In harnessing her education thus far, Maureen said she feels as though she has benefited “more than anyone else in the class.”
She cited the literature from a recent modernist class as an example of writings she would never have thought to have read on her own.
While Maureen said she did not particularly agree philosophically with some of the writings, she did, however, appreciate seeing the literary shift from a Christian to a secular point of view.
Love for literature
Maureen has always been an avid reader. Mark said during the 20-year period while his grandmother was pretty much consistently pregnant; she used to average reading more than 75 books per year.
Maureen spoke enthusiastically about what she said is an advantage she has had in learning. She has never been known to repress critical thought within the classroom. Maureen cited a Chicano/a studies course in which she told the professor there was something wrong because the assigned readings were “steeped in Marxism.” Her professor had no qualms admitting in front of his class that the term “Chicano” was indeed a political label. As a Mexican-American, Maureen said she rejects that sort of politicizing.
favorite courses was English 406, to which she attributes her essay writing skills to being greatly improved. Overall, Maureen thinks CSUN has a strong English program with a knowledgeable faculty.

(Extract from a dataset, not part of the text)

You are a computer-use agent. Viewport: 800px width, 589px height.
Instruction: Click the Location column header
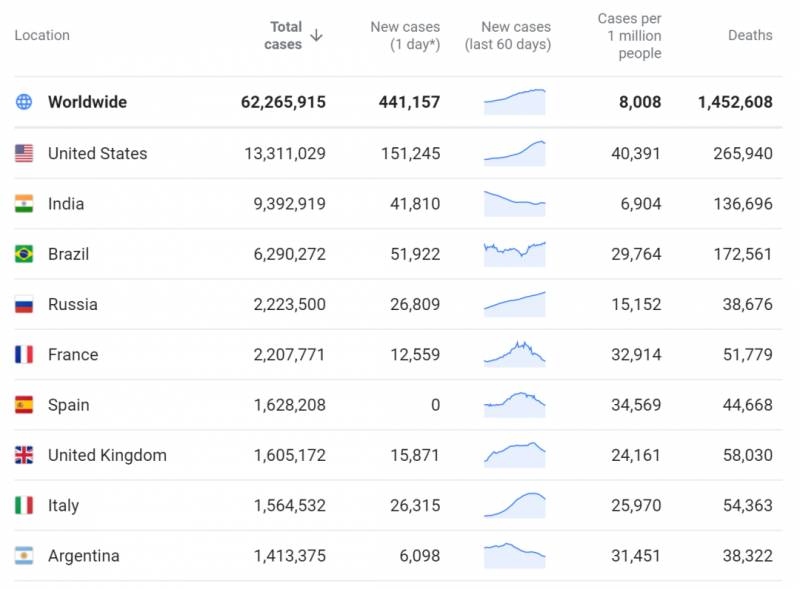[42, 35]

Maureen’s daughter, Heidi Paulson, is also a CSUN alumna. Recently married, and now raising a baby girl of her own, Paulson said she is excited about her mother’s rich life of accomplishments.
“She’s been a diligent mother of 10,” she said. “She has waited her whole life after making sure we were all educated in order to go back and do it herself.”
Paulson is also scheduled to move on with her own academic career, and ultimately – just like her mother – aspirations of teaching. With an undergraduate degree in English, she will apply this spring alongside her mother to CSUN’s teacher credential program. But before entering education, the pair plans on moving on to the same CSUN master’s program.
“CSUN has been a vehicle that has educated three generations. The tools are at your finger tips, you just have to get it,” Paulson said.